● TASK PROMPT
Your answer must contain only the lines from the one containing "Hledat (317, 74)" through the end of the entries below, reproduced character for character.
*** Opening EXERCISE INPUTS ***
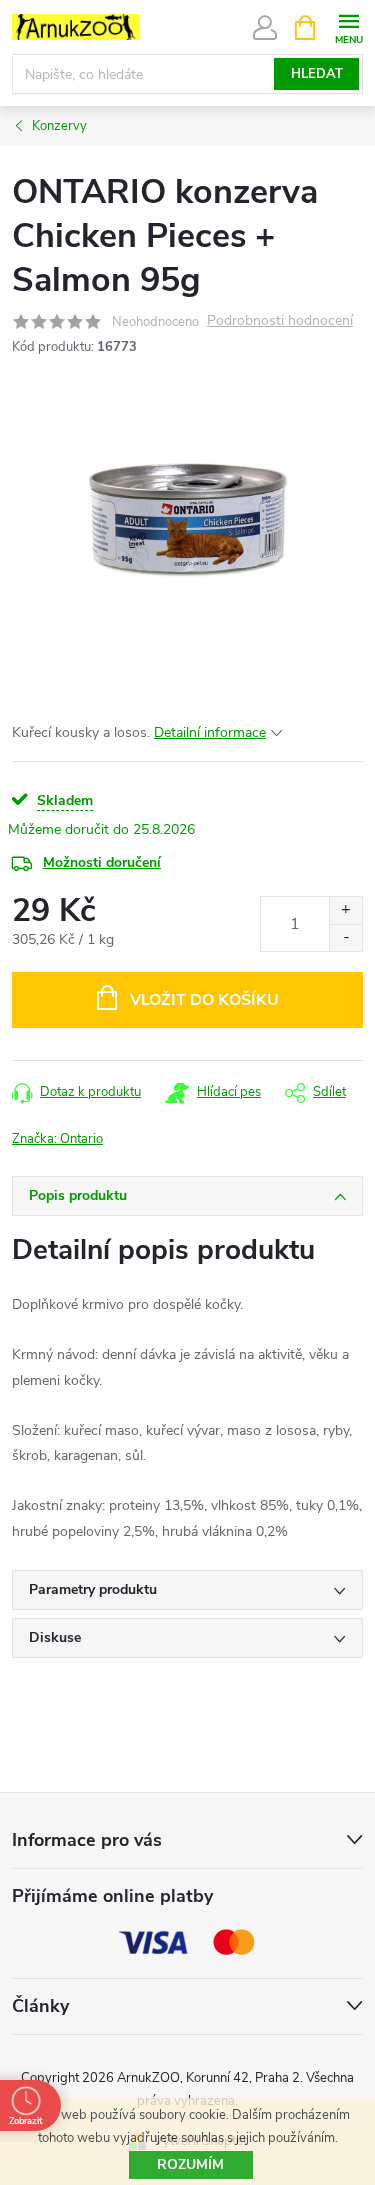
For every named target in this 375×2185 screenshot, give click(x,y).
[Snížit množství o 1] (345, 937)
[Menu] (348, 26)
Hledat (317, 74)
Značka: (57, 1139)
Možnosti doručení (102, 862)
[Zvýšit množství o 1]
*** Closing EXERCISE INPUTS ***
● RESPONSE FOR THIS EXERCISE
Hledat (317, 74)
Značka: (57, 1139)
Možnosti doručení (102, 862)
[Zvýšit množství o 1]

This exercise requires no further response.